The prolific American bank robber Willie Sutton has a forty-year criminal career where he stole an estimated $2 million. He ended up spending half his adult life in prison but escaped three times. He is most famous for his response to newspaper reporter Mitch Ohnstad who asked him “why do you rob banks?”. Sutton replied, “Because that is where the money is!”. A modern-day correlation could be the motivation for the rise in attacks on cloud services…. simply because that is where a good return on investment in hacking can be achieved.
Increasingly, more services and accompanying data are being moved to the cloud. This is due to numerous benefits not least the instant elastic scalability of service. Organisations can also estimate costs more predictably as they can incrementally add on services when needed and resources allow. It will also lead to a lower carbon footprint for organisations as a result. No over provisioning anymore. It removes reliance on dedicated hardware in the form of servers and renting capacity as needed in the cloud.
The cloud can also relieve businesses of the need to implement burdensome disaster recovery plans as cloud providers take responsibility for implementing backups and maintaining a live stable environment. There is also savings to be made when carrying out maintenance especially with regards updates as the provider can roll these out. This aspect alone make cloud computing an attractive option for many.
You can also argue that cloud computing is more secure as dedicated skilled IT admins deal with security patches & updates. On that contentious point for some, let’s say an organisation of 4000 employees is served by an IT dept of say 12 staff, then apart from the usual servicing of client machines & daily IT support, they also must ensure the critical infrastructure such as email and internal network services are secure.
All this must be balanced with daily workloads. The cloud provides a choice so they can offload a service such as email to a large multi-national cloud provider with scores of dedicated workers serving that product……in cases like this, it is difficult to make a case that the ‘firefighting’ inhouse IT team are superior.
Businesses also are attracted to the cloud as it allows workers to more easily work remotely as systems are no longer tied to internal networks thus freeing employees from the traditional desk-based PC. This leads to less expenditure on office space.
The cloud is allowing companies to move away from the traditional “perpetual license” and adopting annual licenses which allows them to sell their service at lower prices but recoup a greater revenue in the long run as users continue to use the service. Customers also like the lower costs of a monthly subscription as opposed to an upfront larger perpetual license fee.
The cloud also helps reduce software piracy through online authorisation. The cloud also offers benefits for collaboration as well as allowing apps and documents to be synchronised & updated seamlessly. With benefits such as this, we can more easily understand why companies are moving services there and hence why the hackers are targeting the cloud more each year.

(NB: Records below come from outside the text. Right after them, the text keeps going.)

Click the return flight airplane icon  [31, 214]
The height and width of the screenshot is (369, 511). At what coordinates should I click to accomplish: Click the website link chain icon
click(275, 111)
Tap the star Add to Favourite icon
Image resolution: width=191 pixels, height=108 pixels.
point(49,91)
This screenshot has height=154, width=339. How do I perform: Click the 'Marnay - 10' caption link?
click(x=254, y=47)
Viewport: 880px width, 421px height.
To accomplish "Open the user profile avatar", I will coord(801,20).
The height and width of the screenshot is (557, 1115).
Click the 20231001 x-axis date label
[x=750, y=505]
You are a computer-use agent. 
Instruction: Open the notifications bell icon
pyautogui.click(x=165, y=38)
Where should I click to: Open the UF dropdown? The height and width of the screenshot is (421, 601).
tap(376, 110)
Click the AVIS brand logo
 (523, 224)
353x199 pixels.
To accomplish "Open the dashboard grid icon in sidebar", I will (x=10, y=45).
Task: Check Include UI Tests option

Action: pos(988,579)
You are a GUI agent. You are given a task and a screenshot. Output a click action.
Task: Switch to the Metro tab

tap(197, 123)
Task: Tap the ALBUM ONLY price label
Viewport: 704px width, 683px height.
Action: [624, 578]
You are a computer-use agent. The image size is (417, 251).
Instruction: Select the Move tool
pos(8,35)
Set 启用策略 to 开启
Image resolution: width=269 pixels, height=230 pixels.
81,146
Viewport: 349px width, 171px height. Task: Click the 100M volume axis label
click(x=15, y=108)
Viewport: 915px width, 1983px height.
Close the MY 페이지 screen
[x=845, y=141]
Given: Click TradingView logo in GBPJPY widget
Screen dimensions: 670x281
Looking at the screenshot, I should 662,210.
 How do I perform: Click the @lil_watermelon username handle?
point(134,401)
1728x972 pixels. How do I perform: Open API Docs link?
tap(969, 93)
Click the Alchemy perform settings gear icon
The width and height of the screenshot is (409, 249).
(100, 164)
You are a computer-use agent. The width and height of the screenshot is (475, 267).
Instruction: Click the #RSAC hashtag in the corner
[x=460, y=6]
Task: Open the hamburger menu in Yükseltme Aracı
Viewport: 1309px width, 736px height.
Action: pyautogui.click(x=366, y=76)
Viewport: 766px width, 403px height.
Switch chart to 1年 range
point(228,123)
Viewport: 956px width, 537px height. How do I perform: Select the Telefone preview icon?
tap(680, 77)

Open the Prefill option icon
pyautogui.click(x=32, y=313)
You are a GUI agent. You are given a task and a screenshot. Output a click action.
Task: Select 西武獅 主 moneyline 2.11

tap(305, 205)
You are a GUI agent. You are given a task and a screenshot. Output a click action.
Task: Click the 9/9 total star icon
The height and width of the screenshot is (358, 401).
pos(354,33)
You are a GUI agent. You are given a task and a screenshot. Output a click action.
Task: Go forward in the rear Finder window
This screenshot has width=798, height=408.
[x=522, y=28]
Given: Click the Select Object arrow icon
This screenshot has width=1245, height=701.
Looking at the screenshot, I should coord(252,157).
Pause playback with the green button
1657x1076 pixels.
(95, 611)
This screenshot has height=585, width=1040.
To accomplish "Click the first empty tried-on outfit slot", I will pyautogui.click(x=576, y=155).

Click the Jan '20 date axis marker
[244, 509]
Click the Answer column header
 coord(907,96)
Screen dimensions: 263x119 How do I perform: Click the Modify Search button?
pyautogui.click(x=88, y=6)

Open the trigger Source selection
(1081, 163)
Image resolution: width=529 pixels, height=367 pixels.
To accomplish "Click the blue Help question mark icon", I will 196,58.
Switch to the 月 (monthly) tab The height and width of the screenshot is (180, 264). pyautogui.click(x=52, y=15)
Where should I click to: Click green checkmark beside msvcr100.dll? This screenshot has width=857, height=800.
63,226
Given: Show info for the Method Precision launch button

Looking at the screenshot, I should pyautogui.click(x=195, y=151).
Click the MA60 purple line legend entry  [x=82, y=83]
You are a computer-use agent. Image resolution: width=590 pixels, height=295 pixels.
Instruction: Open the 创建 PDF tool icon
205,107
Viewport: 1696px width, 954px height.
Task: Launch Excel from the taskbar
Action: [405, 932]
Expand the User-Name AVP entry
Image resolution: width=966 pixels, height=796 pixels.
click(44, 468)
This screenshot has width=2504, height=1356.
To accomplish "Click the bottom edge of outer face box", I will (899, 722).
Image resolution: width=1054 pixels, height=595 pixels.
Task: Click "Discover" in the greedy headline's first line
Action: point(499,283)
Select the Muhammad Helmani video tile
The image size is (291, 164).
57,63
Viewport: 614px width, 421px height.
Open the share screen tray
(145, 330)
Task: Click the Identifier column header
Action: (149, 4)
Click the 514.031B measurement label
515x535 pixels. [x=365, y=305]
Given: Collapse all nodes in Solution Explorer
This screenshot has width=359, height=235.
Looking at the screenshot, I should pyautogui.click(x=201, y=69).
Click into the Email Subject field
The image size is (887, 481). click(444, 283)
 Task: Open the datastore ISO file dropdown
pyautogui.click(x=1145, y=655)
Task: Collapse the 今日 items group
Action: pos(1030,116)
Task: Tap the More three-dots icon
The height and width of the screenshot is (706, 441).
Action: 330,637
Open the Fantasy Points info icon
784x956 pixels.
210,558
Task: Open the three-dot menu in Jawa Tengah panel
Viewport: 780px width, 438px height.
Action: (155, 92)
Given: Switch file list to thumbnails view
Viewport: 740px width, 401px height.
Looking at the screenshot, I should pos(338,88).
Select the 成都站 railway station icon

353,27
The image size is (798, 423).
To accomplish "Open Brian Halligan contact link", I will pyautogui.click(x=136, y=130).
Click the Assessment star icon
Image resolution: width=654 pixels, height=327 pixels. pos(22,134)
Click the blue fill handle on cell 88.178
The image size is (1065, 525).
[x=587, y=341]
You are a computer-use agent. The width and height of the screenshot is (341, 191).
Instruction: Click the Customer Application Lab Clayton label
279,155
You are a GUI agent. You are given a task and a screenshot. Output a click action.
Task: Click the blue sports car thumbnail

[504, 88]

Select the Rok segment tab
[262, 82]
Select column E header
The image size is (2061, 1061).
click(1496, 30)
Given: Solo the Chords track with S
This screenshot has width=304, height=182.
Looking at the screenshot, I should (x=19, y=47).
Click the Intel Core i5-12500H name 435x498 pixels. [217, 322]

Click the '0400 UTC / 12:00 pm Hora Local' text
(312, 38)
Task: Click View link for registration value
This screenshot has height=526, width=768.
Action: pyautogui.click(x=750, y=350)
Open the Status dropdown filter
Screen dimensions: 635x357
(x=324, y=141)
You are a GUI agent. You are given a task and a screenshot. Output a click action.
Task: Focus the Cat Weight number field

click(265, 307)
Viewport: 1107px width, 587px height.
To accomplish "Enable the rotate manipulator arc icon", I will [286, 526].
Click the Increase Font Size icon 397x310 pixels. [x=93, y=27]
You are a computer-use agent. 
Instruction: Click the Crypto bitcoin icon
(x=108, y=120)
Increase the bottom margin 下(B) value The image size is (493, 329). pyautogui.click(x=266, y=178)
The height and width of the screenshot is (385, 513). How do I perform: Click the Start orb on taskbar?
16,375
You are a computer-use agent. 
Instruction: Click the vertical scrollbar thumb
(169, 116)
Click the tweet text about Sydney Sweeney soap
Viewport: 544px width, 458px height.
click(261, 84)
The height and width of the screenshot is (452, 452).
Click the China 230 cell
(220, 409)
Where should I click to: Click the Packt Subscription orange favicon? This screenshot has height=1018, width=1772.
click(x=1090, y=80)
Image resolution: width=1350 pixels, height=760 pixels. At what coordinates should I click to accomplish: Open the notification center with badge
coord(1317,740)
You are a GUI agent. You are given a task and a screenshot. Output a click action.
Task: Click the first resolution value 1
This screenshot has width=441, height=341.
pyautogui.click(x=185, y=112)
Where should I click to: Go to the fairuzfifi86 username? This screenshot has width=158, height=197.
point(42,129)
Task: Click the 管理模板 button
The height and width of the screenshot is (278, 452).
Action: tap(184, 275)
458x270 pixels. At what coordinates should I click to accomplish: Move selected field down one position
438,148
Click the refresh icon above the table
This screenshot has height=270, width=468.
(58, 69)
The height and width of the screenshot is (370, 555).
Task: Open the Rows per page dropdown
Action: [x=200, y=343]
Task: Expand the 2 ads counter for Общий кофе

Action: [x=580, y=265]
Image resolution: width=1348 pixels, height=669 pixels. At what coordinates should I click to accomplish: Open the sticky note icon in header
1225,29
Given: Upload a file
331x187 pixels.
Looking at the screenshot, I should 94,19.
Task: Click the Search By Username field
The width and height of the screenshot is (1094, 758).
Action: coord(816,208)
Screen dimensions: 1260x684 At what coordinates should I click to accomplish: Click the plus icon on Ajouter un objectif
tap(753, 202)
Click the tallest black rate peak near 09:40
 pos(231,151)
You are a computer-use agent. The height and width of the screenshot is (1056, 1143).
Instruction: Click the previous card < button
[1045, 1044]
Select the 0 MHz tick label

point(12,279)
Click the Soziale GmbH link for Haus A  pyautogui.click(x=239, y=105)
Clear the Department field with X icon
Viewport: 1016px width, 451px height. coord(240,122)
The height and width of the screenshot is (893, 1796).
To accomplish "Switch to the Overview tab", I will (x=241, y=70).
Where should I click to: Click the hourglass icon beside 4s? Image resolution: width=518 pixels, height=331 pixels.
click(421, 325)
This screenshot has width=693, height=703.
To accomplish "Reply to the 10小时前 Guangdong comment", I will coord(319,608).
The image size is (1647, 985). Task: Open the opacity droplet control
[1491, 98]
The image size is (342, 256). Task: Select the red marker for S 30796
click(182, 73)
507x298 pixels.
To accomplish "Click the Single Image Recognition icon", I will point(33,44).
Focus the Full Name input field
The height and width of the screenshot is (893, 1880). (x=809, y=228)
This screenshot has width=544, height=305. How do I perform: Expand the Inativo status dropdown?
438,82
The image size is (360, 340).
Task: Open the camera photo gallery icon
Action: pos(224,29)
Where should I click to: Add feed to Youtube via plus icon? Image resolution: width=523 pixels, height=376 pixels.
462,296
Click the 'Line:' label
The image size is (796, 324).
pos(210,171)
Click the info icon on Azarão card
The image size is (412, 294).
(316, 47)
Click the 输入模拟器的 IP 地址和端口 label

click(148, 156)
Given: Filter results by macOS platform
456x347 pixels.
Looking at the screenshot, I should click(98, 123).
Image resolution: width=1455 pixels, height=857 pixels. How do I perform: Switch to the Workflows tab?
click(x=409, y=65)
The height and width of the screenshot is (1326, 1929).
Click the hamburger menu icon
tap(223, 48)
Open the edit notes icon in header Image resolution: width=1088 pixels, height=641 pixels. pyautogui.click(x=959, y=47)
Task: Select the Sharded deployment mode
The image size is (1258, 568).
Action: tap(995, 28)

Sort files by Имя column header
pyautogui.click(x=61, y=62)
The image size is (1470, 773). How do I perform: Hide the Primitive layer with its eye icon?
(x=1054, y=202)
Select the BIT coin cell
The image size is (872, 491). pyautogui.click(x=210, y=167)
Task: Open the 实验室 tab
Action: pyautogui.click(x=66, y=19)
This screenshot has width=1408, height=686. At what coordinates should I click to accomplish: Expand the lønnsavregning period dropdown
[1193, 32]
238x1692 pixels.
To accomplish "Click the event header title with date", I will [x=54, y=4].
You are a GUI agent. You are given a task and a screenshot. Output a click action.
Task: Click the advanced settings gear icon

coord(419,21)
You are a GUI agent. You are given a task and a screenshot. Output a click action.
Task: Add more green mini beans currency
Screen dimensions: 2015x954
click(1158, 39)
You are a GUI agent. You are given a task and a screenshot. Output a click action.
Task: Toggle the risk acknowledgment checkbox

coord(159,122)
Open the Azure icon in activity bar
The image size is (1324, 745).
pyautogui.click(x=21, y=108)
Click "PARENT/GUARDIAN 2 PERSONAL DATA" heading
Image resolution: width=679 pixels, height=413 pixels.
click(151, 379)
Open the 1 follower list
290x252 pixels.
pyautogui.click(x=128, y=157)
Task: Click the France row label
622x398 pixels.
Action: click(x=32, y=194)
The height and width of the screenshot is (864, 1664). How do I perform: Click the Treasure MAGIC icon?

Security is a problem with any networked system. A database on the cloud or a server in a corner is exposing an IP address which can be found through vulnerability scanners. What matters is the supporting tools such as firewalls, IDS’s, patches deployed throughout the OS. Most cloud service exploits to date occurred due to the mistakes made by customers as opposed to a cloud service provider.
What we do know is that the more systems you deploy on-line, the more patches you ignore, the more nefarious downloads you install, the riskier sites you visit – all contribute to an ever-decreasing level of security. Yet, you could do all this and never see a piece of malware appear on your system or be targeted by a phishing attack. Yet, the laws of probability do not lie, and most compromised systems can be traced back to poor management and ignorance of correct security protocols to employ.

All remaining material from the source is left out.